The only application-specific bit of code is in get_names(), which reads in the CSV:

    def get_names(self):
        with open('names.csv', 'rt') as fp:
            names = [ x.rstrip() for x in fp ]
        return names

This function can do pretty much anything it needs to do, and could (in cases where a bunch of output files are created) be replaced with snakemake's glob_wildcards function.

Another example: taking a count from a file.

Here is another Snakefile that outputs h+2 (where h is the current hour of the day) to a file count.txt. The number in count.txt is then used to create files named "output-1.txt" to "output-{n}.txt",

Clearly snakemake's runtime analyzer can't know how many files are going to be output up front, so the Snakefile uses a checkpoint to read in the hour from count.txt, and then uses expand to generate the output file patterns:

rule make_file:
    output:
        "output-{n}.txt"
    shell:
        "echo hello, world > {output}"

rule make_all_files:
    input:
        Checkpoint_MakePattern("output-{n}.txt")

A third example - reimplementing dynamic

Luiz made an interesting comment when he read a draft of this blog post: he pointed out that this gets pretty close to the dynamic behavior. So I thought I'd (try) to reimplement that!

The result is here, in Snakefile.dynamic.

The make_files rule makes a bunch of files (mimicking clustering output, for example).
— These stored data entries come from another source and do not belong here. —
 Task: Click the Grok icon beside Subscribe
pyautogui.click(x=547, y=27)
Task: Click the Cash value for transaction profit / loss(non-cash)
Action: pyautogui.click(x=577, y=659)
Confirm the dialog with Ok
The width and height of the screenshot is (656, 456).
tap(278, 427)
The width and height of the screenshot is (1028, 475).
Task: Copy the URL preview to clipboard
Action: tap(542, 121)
Then the Checkpoint_MakePattern class uses glob_wildcard to figure out what files there are and extract wildcards, which it uses to fill in the pattern:

    def __call__(self, w):
        global checkpoints

        # wait for the results of 'check_csv'; this will trigger an
        # exception until that rule has been run.
        checkpoints.make_files.get(**w)

        # use glob_wildcards to find the (as-yet-unknown) new files.
        names = glob_wildcards('output-{rs}.txt')[0]

        pattern = expand(self.pattern, name=names, **w)
        return pattern

For example, this rule transforms all of the output-{random}.txt files into output-{random}.round2 names:

# final rule that depends on that checkpoint and transforms
# dynamically created files into something else.
rule make_patterns:
    input:
        '.make_rs_files.touch',
        Checkpoint_MakePattern('output-{name}.round2')

A bonus feature is that you can easily compute a summary across all the files like so:

# bonus rule that does something with all the files
rule make_summary:
    input:
        '.make_rs_files.touch',
        files=Checkpoint_MakePattern('output-{name}.txt')
    output:
        'output-random.summary'
    shell: """
        cat {input.files} > {output}
    """

This works, but is it a good way to do things?

The Checkpoint_MakePattern code that I used above gave me a simple way to make use of checkpoints. I largely ignored the internal snakemake mechanism for passing around information that is laid out in the docs and in (e.g.) this very useful blog post.

I just write Python code that (a) triggered the checkpoint exception and then (b) Did Something in pure Python to spit out a list of files to be created.

I've used essentially this same code a few times now, and I like it a lot! But I would love feedback as to whether I'm doing something unnatural here :), or if I'm missing something that's really much simpler. Feedback welcome!